Otworzyłam drzwi i zamarłam. Przedemną stał nie kto inny jak Caius Volturi! I wyglądał jak włoski model! Kiedy patrzyłam na te jego złote włosy miałam wrażenie że prawdziwy anioł zstąpił z nieba i przybył żeby wziąć mnie w swoje ramiona. Po części to była prawda. Tylko te krwisto czerwone oczy nie pasowały do całego obrazu jaki sobą przedstawiał. Otworzyłam usta i już miałam coś powiedzieć ale..zamknęłam drzwi! Tuż przed jego nosem!
- Co za cholera!?- wrzasnął Caius po angielsku.- natychmiast otwieraj!- rozkazał mi a ja go nie posłuchałam tylko oparłam się o drzwi. Oddychałam głęboko i niekontrolowanie. To się nie dzieje naprawdę. Mam chalucynacje. Pomyślałam i odychałam głęboko próbując się uspokoić i wyciszyć skołotane nerwy. Jednak Caius dalej dobijał się dalej do moich drzwi krzycząc głośne przekleństwa. Musiałam go powstrzymać bo w końcu usłyszą go sąsiedzi.- Otwieraj! Natychmiast! - krzyczał waląc w drzwi.

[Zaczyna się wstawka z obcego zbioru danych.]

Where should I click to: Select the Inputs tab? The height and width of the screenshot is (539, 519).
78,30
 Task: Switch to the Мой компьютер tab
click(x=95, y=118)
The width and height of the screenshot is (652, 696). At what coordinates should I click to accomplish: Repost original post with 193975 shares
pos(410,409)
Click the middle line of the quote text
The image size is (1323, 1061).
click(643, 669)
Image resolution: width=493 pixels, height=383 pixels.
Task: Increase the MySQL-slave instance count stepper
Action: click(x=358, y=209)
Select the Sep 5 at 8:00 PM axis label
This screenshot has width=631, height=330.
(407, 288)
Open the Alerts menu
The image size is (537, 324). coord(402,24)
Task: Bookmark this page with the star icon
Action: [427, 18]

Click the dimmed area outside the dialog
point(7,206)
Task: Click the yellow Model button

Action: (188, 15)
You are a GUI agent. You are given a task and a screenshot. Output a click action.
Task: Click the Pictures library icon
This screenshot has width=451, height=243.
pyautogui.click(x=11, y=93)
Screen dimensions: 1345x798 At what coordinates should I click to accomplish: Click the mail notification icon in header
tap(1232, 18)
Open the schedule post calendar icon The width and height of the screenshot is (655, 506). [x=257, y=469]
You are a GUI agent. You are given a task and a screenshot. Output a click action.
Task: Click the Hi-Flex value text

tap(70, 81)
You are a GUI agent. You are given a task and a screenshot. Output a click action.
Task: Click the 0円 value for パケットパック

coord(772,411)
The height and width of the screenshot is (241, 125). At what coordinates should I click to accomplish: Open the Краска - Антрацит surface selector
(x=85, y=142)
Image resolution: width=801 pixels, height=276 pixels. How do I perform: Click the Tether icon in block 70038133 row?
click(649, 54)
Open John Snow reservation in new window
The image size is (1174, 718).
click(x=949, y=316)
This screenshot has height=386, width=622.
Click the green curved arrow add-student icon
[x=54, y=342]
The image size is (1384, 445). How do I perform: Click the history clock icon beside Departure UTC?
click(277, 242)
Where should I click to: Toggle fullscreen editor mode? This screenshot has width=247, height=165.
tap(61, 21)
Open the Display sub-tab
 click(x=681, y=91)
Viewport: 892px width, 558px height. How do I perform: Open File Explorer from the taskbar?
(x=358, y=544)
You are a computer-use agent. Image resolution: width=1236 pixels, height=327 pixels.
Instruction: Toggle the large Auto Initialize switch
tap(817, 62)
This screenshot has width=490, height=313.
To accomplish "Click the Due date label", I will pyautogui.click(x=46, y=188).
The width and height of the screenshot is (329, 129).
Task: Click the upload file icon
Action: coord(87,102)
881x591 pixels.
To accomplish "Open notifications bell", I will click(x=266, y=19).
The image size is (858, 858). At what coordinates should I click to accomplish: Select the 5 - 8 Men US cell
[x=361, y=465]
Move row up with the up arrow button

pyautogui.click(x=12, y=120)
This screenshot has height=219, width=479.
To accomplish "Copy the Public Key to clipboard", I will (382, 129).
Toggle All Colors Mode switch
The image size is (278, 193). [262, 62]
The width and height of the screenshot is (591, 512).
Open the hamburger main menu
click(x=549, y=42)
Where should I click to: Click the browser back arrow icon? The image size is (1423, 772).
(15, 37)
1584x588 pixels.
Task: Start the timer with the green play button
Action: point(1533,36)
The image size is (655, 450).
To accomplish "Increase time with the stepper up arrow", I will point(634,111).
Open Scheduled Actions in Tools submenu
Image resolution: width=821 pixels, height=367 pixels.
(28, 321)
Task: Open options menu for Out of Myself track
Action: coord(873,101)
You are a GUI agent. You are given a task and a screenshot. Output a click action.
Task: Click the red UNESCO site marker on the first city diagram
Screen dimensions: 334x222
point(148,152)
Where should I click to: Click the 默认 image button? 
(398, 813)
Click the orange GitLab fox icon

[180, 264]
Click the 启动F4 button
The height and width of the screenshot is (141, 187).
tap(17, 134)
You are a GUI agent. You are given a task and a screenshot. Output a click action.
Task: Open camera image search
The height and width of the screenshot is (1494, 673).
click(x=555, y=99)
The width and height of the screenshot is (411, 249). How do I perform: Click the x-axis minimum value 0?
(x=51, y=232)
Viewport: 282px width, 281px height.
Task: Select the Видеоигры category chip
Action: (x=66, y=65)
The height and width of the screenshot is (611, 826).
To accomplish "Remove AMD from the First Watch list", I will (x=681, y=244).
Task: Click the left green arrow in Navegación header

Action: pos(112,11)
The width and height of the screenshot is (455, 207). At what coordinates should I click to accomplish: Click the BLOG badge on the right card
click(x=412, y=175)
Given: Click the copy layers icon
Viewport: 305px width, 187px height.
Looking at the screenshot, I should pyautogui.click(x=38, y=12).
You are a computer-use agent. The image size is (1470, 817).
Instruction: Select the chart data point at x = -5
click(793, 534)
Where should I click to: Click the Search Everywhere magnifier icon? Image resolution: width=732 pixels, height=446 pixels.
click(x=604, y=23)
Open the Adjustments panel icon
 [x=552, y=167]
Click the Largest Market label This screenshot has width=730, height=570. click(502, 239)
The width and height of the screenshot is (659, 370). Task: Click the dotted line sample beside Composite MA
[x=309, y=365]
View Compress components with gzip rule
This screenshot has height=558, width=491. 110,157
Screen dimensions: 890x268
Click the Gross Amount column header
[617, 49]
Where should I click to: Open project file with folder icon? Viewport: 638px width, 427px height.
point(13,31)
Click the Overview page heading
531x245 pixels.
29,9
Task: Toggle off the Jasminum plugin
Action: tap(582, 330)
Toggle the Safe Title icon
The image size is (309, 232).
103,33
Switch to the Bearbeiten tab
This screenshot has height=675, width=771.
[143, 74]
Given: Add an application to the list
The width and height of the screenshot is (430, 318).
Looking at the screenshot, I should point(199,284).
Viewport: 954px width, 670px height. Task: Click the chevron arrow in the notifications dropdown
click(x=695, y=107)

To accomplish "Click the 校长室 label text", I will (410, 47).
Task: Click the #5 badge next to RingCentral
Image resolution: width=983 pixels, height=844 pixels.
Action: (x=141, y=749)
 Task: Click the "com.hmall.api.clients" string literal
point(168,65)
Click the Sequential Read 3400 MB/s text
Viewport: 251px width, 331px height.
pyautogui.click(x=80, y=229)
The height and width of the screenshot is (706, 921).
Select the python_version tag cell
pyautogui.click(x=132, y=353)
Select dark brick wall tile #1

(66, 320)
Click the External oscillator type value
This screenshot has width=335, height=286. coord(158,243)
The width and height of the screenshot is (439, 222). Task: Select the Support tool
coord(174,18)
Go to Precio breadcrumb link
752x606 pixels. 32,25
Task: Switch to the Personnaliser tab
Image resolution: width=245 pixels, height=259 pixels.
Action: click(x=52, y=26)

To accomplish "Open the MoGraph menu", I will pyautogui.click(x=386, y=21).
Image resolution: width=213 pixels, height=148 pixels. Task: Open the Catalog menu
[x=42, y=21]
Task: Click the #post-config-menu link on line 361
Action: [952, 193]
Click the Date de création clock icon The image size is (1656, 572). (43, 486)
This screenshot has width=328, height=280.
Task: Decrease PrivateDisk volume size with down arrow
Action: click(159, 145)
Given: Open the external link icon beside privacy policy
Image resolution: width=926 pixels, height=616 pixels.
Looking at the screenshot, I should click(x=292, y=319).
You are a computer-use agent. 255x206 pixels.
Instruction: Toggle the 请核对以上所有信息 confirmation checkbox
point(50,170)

- Mistrzu takie wygrażanie nie pomoże.- odezwał się Alec zza drzwi.- ona jest przestraszona. Za co byłam mu wdzięczna. Jane prychnęła jak rozjuszona kotka. Najwyraźniej miała już dość tej sytuacji.
- To co proponujesz?- zapytał twardym tonem Caius. Alec nie zdołał nic powiedzieć bo otworzyłam drzwi.
- Wejdź.- powiedziałam sucho bo gardło miałam suche niczym wiór. Miałam nadzieję że w końcu sobie z tąd pójdą.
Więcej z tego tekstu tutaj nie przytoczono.